After a listing is confirmed as a true duplicate, our teams do one final manual review to triple check the duplicate listing should be suppressed. Having this last confirmation step ensures that no listings for completely separate businesses are accidentally taken down.
Identifying and approving duplicates are actually the most time-consuming steps of suppressing duplicate listings. Once a duplicate is confirmed and approved, the actual suppression process sometimes takes only a matter of seconds.
Let's break these three steps down further:
1. Yext sends signal to publisher notifying them of the duplicate listing
Each publisher has its own way of receiving and processing duplicate suppression requests. Some publishers have specific APIs dedicated to suppressing duplicate listings while others are notified of duplicate listings via a data feed on a scheduled cadence. Because of the custom nature of each integration, Yext has dedicated integration teams who build, monitor, and troubleshoot the data delivery process from start to finish.

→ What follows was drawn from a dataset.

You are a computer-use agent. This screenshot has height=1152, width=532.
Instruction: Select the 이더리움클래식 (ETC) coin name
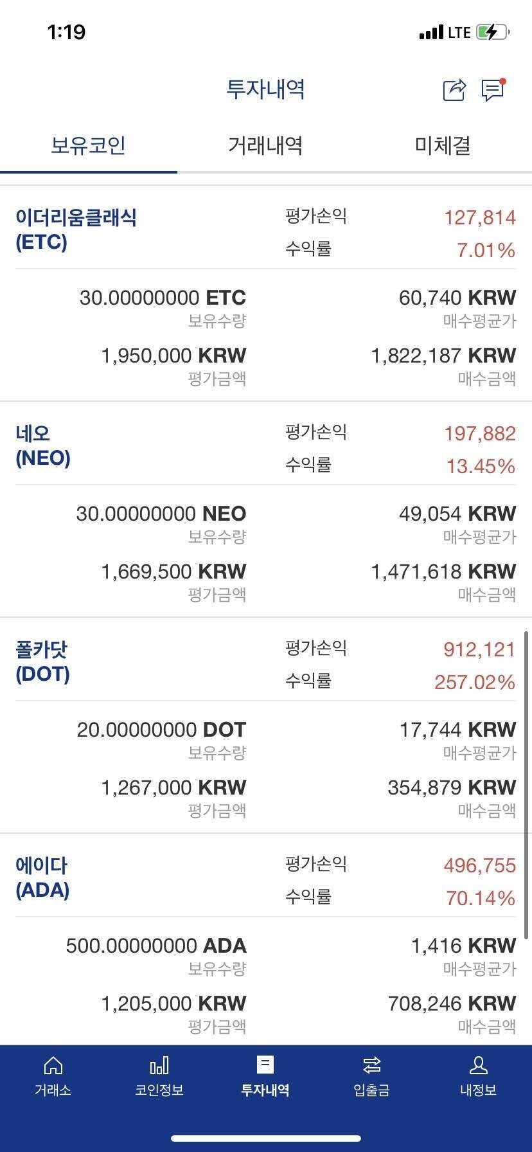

2. Publisher sends feedback either confirming duplicate listing was received or sending an error message
With an ideal integration, we are able to receive signals back from the publisher on whether or not they successfully ingested our suppression request. This gives us the ability to register any potential errors that would cause the suppression attempt to fail. Similarly to step one, each publisher has its own logic for how to send signals back to us. Not only may the methodology vary (e.g. API response vs. batch receipt ingestion), but publishers may have their own set of validation and error codes to report back any attempt failures. Yext has custom Feedback Handlers built for each integration to manage these incoming signals from publishers.
3. Yext verifies suppression attempt by checking the suppressed listing
What actually happens when a listing is suppressed? Again, the suppression behavior will depend on how the publisher handles suppressed listings in their own system. For example, some publishers will redirect any users who try to visit the suppressed listing to the correct main listing for that location. Others will hide the suppressed listing entirely and give a 404 "page not found error." Many times, the suppressed listing itself is not actually removed from the publisher's database but is instead flagged with a specific status to trigger different behavior when the listing is visited. Keeping the listing at the database level is actually beneficial because it helps publishers keep track of changes to listing records and ensures that the same duplicate listing with outdated data does not reappear.
Regardless of the suppression behavior, once we've received feedback that a listing has been suppressed our systems will attempt to verify the suppression has been successful. Our logic is set up to know the expected suppression behavior of each publisher so we can confidently confirm when a listing has been successfully suppressed. Whether the publisher refers to it as suppressing, deleting, or merging, any duplicate listings that are suppressed in Yext are removed from search results and will no longer be discoverable.
Listings that are suppressed will stay suppressed, regardless of if a brand continues to use Yext. Cleaning up duplicate listings is beneficial not just to brands but also to consumers and our publishers themselves. Therefore, Yext will not revert any past clean up when a customer's subscription has ended.
While handling duplicate listings at scale can sound daunting, Yext's Duplicate Suppression technology will do the legwork to make sure those rogue listings are found and taken care of. With over 100 powerful custom-built integrations across the Yext Knowledge Network, Yext helps ensure the data that appears across publishers stays in the brand's control. As duplicate listings come down, search results are decluttered — brand-powered listings can rise to the top and users can discover the consistent and accurate information they've been searching for all along.